You’re going to be a great student at a very good school. But it won’t be Ivy or MIT or Stanford or Chicago . . . your SAT is just too low, and your class rank suggests your school may have some grade inflation – and your admissions officers will likely be aware of that. (Unless your school is swimming in geniuses.)
Sure, apply to Ivies for kicks, if you can afford it and don’t mind writing the supplements. But apply to more realistic schools too.
@WasatchWriter and @ucbalumnus Not applying to Ivies lol. I didn’t work hard enough in High school for that. Med school yea, I will work my butt off in college and put forth effort, but for now its UVA, VCU, CNU, JMU, and VT. (colleges in Virginia)
Consider this: Yale Law School has as an endowment of over billion dollars. Much larger than most state flagship universities. Now, consider it supports less than 700 full time students…,
They apply because so many of the Ivy schools give the best financial aid. For us, Princeton would have been less expensive than UT. MIT aid was almost the same as Princeton.
Doctors plaster their diplomas all over their offices for a good reason. It’s one way to inspire confidence that you’re probably not dealing with a quack. A diploma from just about any LCME-accredited US med school will do. The price and quality differences among US colleges seem to be much greater than the price and quality differences among US medical schools.
Huh, most doctors don’t have offices and that’s an antiquated idea and expression. My wife has a MD and several other sub fellowships that include JHU and UCSF, and all those diplomas are in the garage in a plastic container.
I, too, would say that I got an amazing undergrad education at Harvard. I felt like a kid in a candy store – so many things to learn, such great libraries, faculty doing really interesting and important work. And lots of freedom to choose your own adventure. That said, for all I know, I would have gotten an equally amazing (albeit different) education at Johns Hopkins or University of Chicago or Berkeley. And I’m not at all sure how many of my Harvard classmates got amazing educations – college, at least in a place with excellent resources, is what you make of it and different people want different things. I think “Ivies” is a meaningless category, at least from an educational standpoint.
Blue4940
for many it gives them some sort of validation.

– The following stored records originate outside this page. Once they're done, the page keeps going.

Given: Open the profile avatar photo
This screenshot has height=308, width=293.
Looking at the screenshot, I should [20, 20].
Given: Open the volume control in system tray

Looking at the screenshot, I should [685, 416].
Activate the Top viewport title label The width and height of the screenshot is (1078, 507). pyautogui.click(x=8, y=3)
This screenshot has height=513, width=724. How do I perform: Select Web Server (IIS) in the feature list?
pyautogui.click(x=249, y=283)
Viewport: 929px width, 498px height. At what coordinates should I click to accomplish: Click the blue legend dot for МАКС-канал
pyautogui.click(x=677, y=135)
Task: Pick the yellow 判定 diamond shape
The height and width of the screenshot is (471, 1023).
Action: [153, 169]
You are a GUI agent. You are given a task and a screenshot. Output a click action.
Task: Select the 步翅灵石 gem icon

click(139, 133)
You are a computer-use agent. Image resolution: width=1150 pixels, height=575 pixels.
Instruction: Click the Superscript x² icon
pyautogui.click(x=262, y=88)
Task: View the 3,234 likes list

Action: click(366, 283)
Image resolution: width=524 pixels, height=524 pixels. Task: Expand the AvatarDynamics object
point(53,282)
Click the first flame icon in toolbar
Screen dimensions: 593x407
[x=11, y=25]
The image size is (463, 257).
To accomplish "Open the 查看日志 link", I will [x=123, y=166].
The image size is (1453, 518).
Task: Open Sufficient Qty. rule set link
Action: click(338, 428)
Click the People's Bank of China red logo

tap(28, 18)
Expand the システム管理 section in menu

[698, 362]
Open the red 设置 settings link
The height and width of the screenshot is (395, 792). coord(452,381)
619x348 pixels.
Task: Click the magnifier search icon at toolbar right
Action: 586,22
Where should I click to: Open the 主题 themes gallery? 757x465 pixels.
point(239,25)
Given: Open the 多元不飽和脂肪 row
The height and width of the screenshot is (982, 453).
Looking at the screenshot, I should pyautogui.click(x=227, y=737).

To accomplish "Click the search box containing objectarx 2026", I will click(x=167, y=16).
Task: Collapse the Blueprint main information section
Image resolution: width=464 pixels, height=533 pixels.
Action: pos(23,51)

sadly not only would a lot of stress be removed for those who are so eager to get in and attend an ivy…if they only realized freaking out over a designer name is not worth it! and more importantly if they actually looked at more schools than some tiny list…they might find a school with a much better fit and a happier more supportive undergrad experience/education.
Well for finance, the undergrad school is VERY important. On-campus recruiting and alumni connections are solely based on the name of the undergrad school
@deeeznuts that’s depressing… Thank god I don’t like business. But it looks like the higher rank you are the more you get paid for non target schools. For managing director its 608k for target, and 1mil for non target. That’s a plus
@deeeznuts thanks lol, but I just applied there for kicks. I want to go to vcu, but the internet is telling me vcu has a lot of grade deflation, and as a pre med I don’t want that. Do you know anything about that?